Instance #2: I am approached by Ryan Reynolds on the street. He has taken noticed of "wonderful personality" (Yeah...I know...shut up). We date for several months and are followed by the paparazzi every day. We are pushed to our limits and resort to using cute code words and phrases to discuss private subjects. After an uber romantic date that tops all dates, he gets down on one knee, whips out a FREAKIN' huge ring, and asks me if "I would like extra butter?"

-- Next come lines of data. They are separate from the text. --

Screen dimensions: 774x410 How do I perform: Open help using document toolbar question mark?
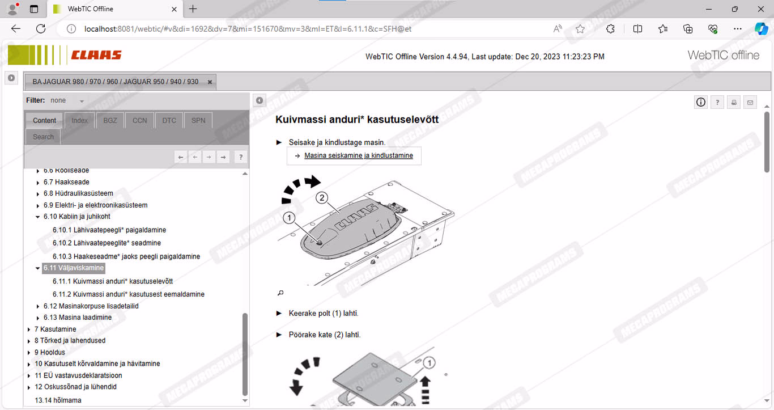[717, 102]
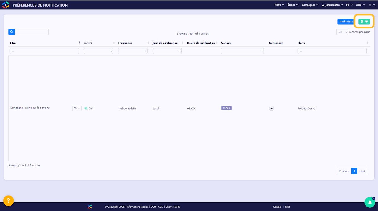Click the green add-favorite plus heart button
Screen dimensions: 378x211
tap(364, 22)
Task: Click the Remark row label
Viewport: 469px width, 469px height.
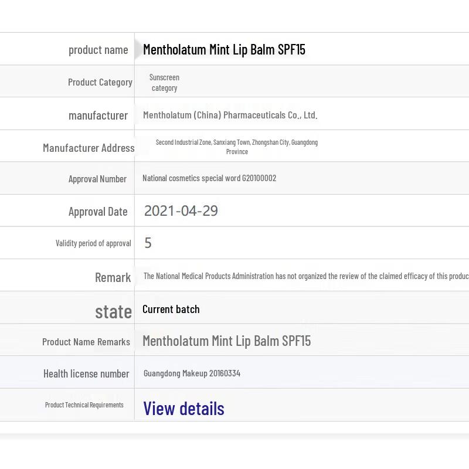Action: click(x=113, y=277)
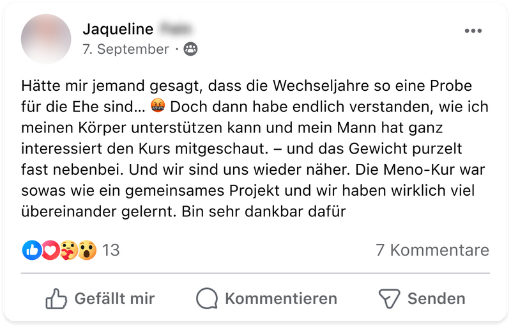
Task: Toggle like via the "Gefällt mir" label
Action: point(114,298)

Instance #3: After years of writing my local congressman, "Opposite Day" is recognized as an official national holiday. To celebrate such holiday, I attend the movie theater with friends to redeem my employee reel deal #1 for that week. According to company policy and government regulations, all Movie Theater, bank, and restaurant employees are not allowed to play "Opposite Day" thus they must ask questions in a normal manner but assume that customers will answer in an opposite manner. Upon giving the on duty concessionist my order they ask if I would like extra butter. I reply "yes" (AKA "no" on opposite day).
Instance #4: While away on a mission trip to Africa/Mexico/China/California (some "God-Forsaken land") a member of my troop is bit by a wild monkey carrying an Ebola-like virus that turns people into zombies. Unaware of this member's contagiousness, we return to the US and the town in which we all live. Soon he/she begins to cough up nasty chunks of lung and attempts to eat us. One by one we all become sick. The CDC (Center for Disease Control) as well as Dustin Hoffman is called in. Soon the entire small town is surrounded by tanks and men with very large guns. After hours of searching for a cure an accidental drop of movie theater grade butter, mixes in with the blood of one of the infected. It is found that the butter seems to smother the virus, thus killing it. Dustin Hoffman carefully administers the cure to each of the infected. In an attempt to keep spirits high Dustin makes jokes and acts out scenes from Rainman. Upon reaching me he jokingly asks if I would "like extra butter with my IV this afternoon?"
Instance #5: Christian Bale (The "Reign of Fire" version) comes up to me shirtless and asks me if I want "Extra Butter." My exact response is, "God yes."